CausalPy - Intuition behind calculation of causal impact and treatment time inputs

ykarle · June 4, 2025, 10:44pm

Was following the below CausalPy tutorial for Interrupted Time Series and using it for a simple pre-post comparison.

Pre-world consists of the old world which had a old model controlling the outputs and post-world consists of the new world since we rolled out a new version of the model.

I have fitted a very basic model with a simple enough formula with just two variables - time counter (t) and then another variable that has effect on the target KPI

treatment_time = pd.to_datetime("2025-02-05")
result_model_a = cp.InterruptedTimeSeries(
    its_df,
    treatment_time,
    formula="kpi__target ~ 1 + kpi__driver + t_",
    model=cp.pymc_models.LinearRegression(sample_kwargs={"random_seed": seed}),
)

I have couple of questions:

Is there any documentation to help with interpretation of the causal impact output I am getting? i.e., I want to be able to trace this mean impact back to actual KPI uplift (both in %s as well as the monetary value).
--
> _Short exercise_
Continue the CausalPy forum post about interrupted time series, picking up right after its last sentence.

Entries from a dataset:
--
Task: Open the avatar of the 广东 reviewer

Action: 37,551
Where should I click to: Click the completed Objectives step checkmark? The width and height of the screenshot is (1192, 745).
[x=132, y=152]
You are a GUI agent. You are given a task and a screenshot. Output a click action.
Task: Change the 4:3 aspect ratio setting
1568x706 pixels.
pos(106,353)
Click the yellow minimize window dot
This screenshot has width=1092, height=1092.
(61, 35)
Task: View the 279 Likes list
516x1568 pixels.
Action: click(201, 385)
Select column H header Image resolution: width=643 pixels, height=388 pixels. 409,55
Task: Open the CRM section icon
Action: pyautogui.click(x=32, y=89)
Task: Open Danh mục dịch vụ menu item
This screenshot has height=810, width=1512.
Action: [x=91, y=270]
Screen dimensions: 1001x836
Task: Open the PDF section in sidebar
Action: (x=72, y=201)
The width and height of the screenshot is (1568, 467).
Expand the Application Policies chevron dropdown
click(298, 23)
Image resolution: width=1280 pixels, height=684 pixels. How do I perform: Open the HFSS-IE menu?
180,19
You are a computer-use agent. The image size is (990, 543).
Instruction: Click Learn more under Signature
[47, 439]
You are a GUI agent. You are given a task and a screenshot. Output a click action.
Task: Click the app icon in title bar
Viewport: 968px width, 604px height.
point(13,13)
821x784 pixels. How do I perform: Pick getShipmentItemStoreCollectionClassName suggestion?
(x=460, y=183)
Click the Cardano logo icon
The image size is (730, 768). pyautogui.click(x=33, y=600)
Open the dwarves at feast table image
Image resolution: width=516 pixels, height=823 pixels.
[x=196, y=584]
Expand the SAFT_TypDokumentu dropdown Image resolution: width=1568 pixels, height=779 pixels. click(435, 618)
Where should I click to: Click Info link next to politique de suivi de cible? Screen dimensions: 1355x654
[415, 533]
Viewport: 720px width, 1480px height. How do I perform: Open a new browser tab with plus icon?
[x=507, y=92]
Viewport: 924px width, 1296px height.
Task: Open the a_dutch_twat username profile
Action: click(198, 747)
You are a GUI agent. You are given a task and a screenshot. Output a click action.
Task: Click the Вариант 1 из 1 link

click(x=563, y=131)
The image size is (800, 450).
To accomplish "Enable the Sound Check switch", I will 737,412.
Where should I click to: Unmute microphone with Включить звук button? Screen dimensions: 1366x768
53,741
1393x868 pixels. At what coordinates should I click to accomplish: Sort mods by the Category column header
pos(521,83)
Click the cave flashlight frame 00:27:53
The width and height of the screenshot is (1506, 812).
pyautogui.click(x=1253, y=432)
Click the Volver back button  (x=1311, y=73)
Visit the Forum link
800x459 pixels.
--
> _Result for this exercise_
Is there a way to specify more than one treatment times for the same model? Basically aiming to compare (Pre-test vs during-test) and (Pre-test vs post-test) impacts in one go.

Any help or documentation you can point me towards will be of big help!
Thanks you!

drbenvincent · July 4, 2025, 9:41am

Hi @ykarle

Question 1

There is a small bit of documentation in the notebook around that cell. The result.post_impact contains the causal impact over for each post-intervention time point.

The post_impact is calculated here

github.com/pymc-labs/CausalPy

causalpy/experiments/interrupted_time_series.py

8b26d4271


      
          self.post_impact = self.model.calculate_impact(self.post_y, self.post_pred)

which calls calculate_impact which is currently

github.com/pymc-labs/CausalPy

causalpy/pymc_models.py

8b26d4271


      
          def calculate_impact(
              self, y_true: xr.DataArray, y_pred: az.InferenceData
          ) -> xr.DataArray:
              impact = y_true - y_pred["posterior_predictive"]["y_hat"]
              return impact.transpose(..., "obs_ind")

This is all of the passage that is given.